=== WHAT IS NEEDED ===
Write out everything from the line containing "You are a computer-use agent." down to the end of the data below, word for word, omitting the pictures.

— START INPUT ROWS —

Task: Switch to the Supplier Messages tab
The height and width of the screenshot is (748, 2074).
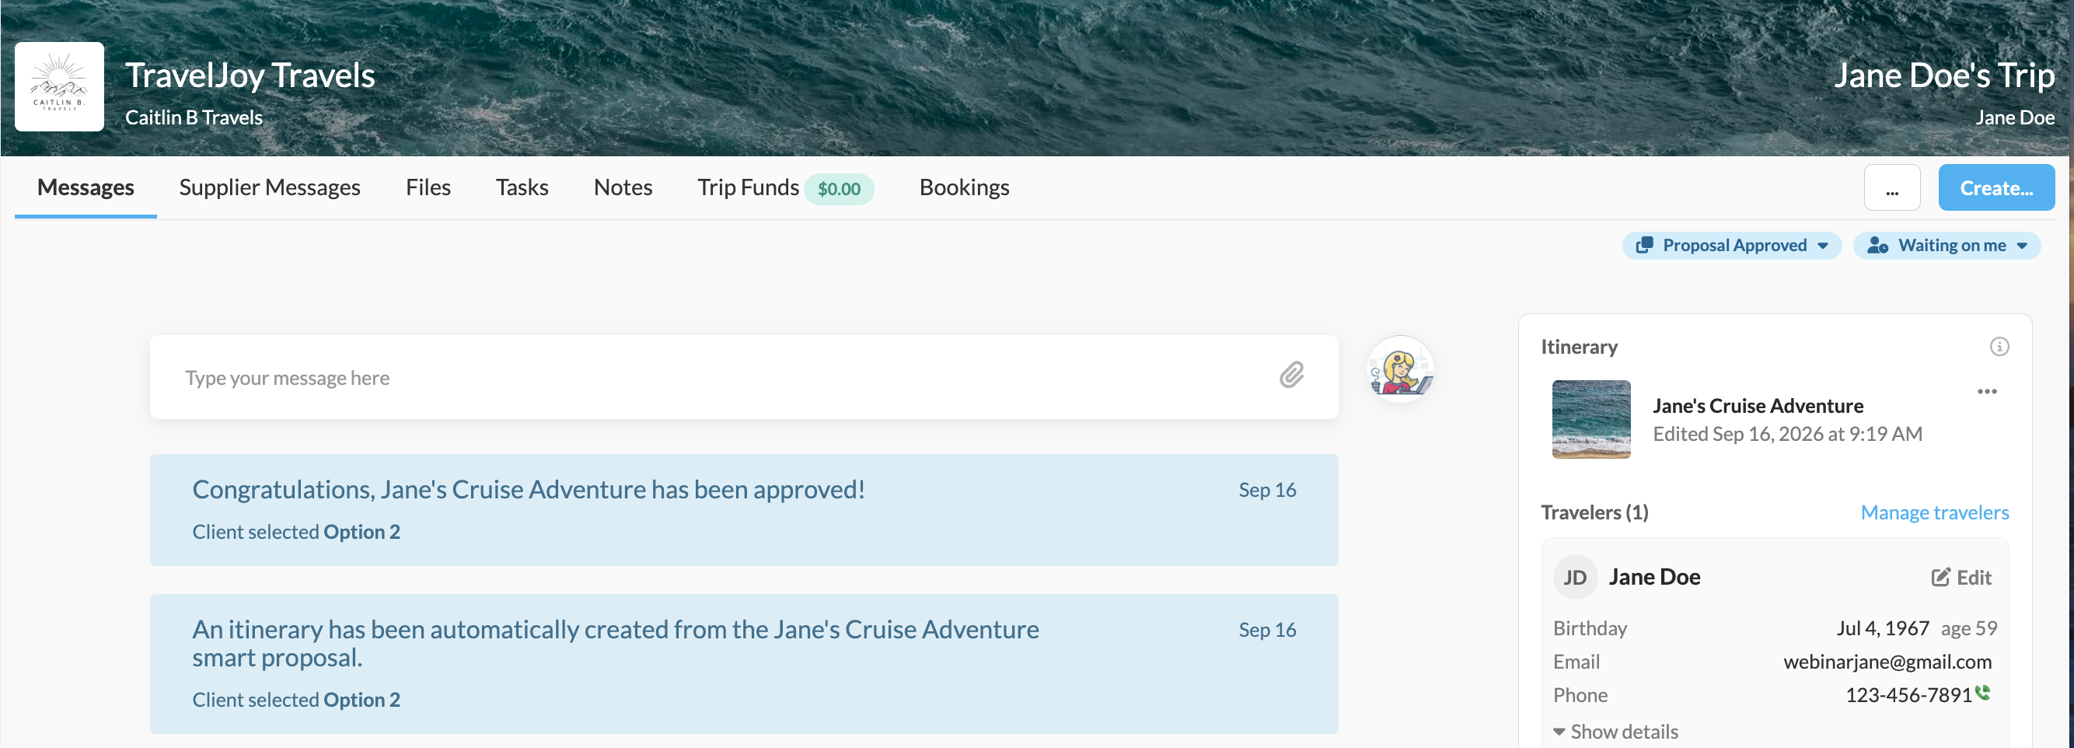Action: coord(270,188)
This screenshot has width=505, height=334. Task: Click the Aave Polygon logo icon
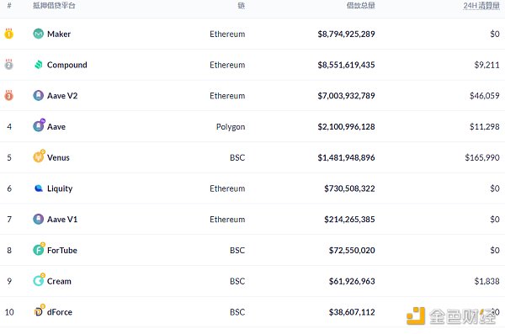tap(39, 125)
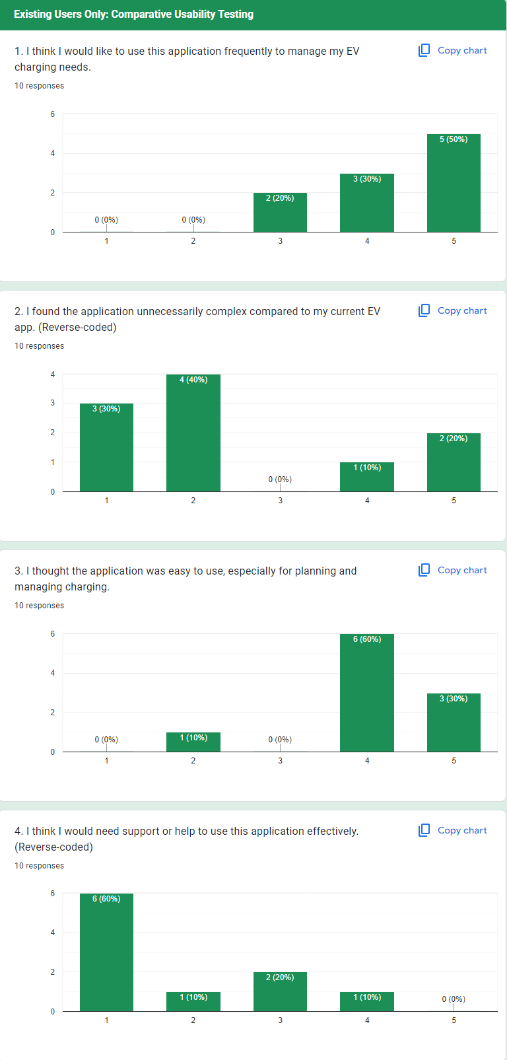Select the 3 (30%) bar in question 3
This screenshot has width=507, height=1060.
pyautogui.click(x=454, y=723)
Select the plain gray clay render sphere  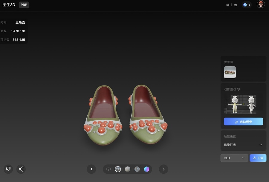[128, 169]

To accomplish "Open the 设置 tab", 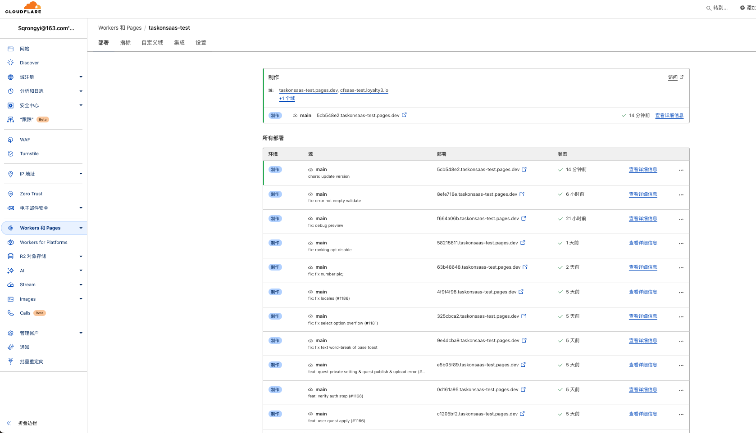I will (x=201, y=43).
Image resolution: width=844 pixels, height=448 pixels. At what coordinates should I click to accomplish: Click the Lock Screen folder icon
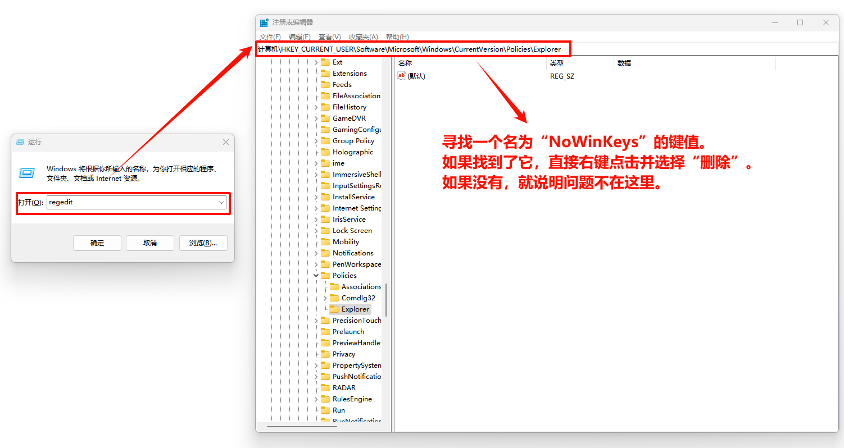coord(326,230)
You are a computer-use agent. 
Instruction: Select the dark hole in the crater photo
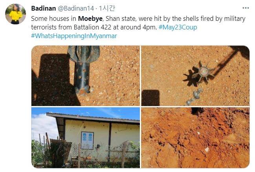pyautogui.click(x=197, y=111)
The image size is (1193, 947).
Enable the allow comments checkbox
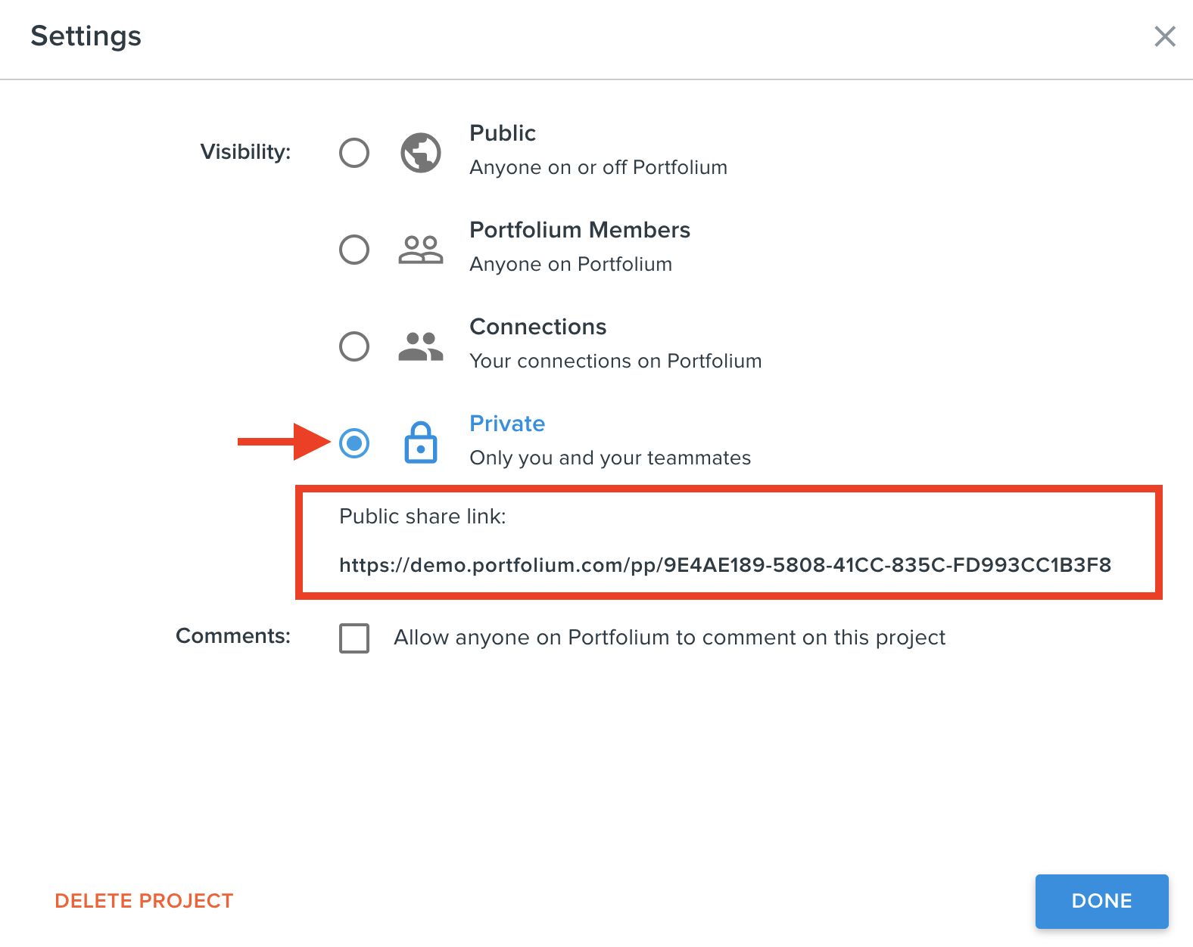click(354, 638)
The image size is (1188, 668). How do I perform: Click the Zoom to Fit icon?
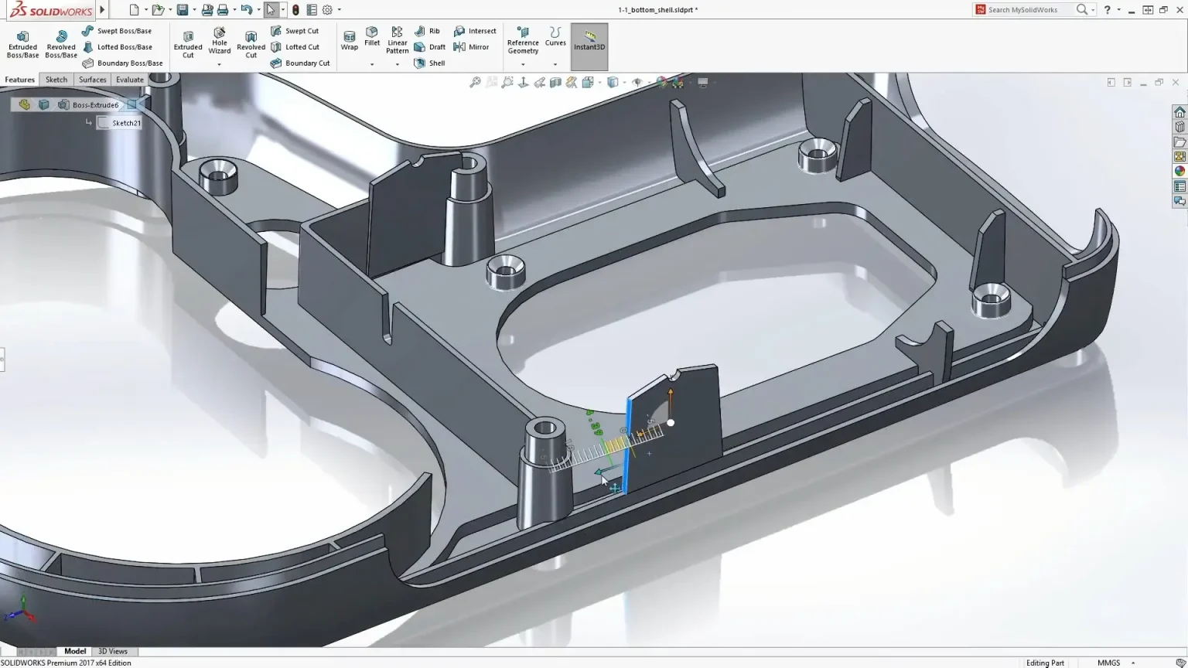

— END INPUT ROWS —

=== EXERCISE RESULT ===
You are a computer-use agent. 
Instruction: Select the dark hole in the crater photo
pyautogui.click(x=197, y=111)
The image size is (1193, 947).
Enable the allow comments checkbox
click(354, 638)
The image size is (1188, 668). How do I perform: Click the Zoom to Fit icon?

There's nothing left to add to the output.